UNDP took over management of a grant by the Global Fund to Fight AIDS, Tuberculosis, & Malaria—the only Global Fund grant in the country—following a request by the Belize government. UNDP is working with the government and local civil society groups to execute the 3.1 million US dollar grant.
“UNDP is learning from our many successes in responding to hiv,” Jeffrey O’Malley, Director of the hiv/aids group in the UNDP Bureau for Development Policy, said. “Strong partnerships across multiple ministries of government, and between governments and communities, are absolutely essential. Prevention works when it focuses on and involves those most at risk of hiv infection.”
“Scaling up treatment isn’t just a moral imperative—it’s a practical possibility, even in poor countries.”
Numerous challenges
Belize, bordering Mexico and Guatemala, faces numerous challenges that may drive the hiv epidemic.
With high rates of poverty, unemployment, chronic malnutrition, drug abuse, and violence, Belize is highly vulnerable to economic shocks and natural disasters.
Provision of adequate health care is significantly hindered by the steady outflow of many professionals, including health care workers.
This program, signed in December 2010, aims to provide a targeted response to these challenges and to halt the spread of hiv in Belize, with a special emphasis on young people aged 15-24. It includes:
Delivering life skills-based hiv education to secondary school students
Providing access to condoms and subsidized referrals and testing for sexually transmitted infections to the country’s high-risk populations.
Designing and delivering psychosocial support to people living with hiv.
Providing a basic package of support services to children affected by aids.
Providing anti-retroviral drugs free of cost at all treatment points to those who need them .

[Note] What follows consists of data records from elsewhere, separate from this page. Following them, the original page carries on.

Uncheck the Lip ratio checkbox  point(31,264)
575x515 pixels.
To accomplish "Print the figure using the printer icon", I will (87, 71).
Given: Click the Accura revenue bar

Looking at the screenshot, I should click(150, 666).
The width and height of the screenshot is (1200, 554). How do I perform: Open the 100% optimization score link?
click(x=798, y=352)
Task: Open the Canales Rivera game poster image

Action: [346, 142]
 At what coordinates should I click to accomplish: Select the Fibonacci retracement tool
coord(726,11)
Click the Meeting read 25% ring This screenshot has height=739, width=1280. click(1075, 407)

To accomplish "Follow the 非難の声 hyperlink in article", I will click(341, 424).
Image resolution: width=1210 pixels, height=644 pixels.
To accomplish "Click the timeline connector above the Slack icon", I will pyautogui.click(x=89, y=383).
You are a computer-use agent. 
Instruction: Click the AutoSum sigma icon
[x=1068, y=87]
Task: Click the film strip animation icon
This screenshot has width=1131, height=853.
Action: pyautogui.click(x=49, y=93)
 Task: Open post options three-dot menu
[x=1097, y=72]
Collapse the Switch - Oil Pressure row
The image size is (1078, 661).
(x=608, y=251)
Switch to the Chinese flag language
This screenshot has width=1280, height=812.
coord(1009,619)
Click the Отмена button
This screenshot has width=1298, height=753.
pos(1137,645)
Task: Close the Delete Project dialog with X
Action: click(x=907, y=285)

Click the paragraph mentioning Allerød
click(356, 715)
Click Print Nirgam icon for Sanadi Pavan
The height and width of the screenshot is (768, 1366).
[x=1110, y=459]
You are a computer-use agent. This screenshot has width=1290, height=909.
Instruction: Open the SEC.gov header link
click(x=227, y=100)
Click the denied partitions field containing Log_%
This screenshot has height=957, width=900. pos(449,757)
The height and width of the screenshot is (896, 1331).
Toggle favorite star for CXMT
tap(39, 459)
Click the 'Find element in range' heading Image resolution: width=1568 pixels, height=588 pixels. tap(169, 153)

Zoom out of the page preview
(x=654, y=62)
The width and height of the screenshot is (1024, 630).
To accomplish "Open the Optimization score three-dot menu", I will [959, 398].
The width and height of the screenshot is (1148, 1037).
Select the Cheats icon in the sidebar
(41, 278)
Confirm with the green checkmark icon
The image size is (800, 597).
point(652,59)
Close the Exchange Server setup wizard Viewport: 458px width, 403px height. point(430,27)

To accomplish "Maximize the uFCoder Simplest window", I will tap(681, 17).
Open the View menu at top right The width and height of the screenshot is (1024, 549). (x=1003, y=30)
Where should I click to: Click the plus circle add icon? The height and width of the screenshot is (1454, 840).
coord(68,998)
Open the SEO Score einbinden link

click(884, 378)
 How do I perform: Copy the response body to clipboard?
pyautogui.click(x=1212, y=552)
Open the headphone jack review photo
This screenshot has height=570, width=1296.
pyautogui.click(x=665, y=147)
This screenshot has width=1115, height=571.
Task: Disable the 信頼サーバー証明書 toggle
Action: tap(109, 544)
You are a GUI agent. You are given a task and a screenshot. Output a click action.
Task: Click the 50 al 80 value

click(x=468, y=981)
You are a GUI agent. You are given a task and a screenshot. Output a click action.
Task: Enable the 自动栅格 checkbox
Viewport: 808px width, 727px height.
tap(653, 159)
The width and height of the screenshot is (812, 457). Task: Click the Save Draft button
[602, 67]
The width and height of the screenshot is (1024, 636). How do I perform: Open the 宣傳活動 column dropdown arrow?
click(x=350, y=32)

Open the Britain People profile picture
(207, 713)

Providing further specialized training to professional service providers.
UNDP has partnered with the Global Fund to Fight AIDS, Tuberculosis, & Malaria since 2003 to support implementation of hiv, tb, and malaria programs in low- and middle-income countries.
“This partnership between the Global Fund and UNDP is the best of both worlds,” said Francisco Roquette, Assistant Resident Representative of UNDP Belize. “It’s a perfect combination of very global knowledge with very concrete understanding of the challenges on the ground.”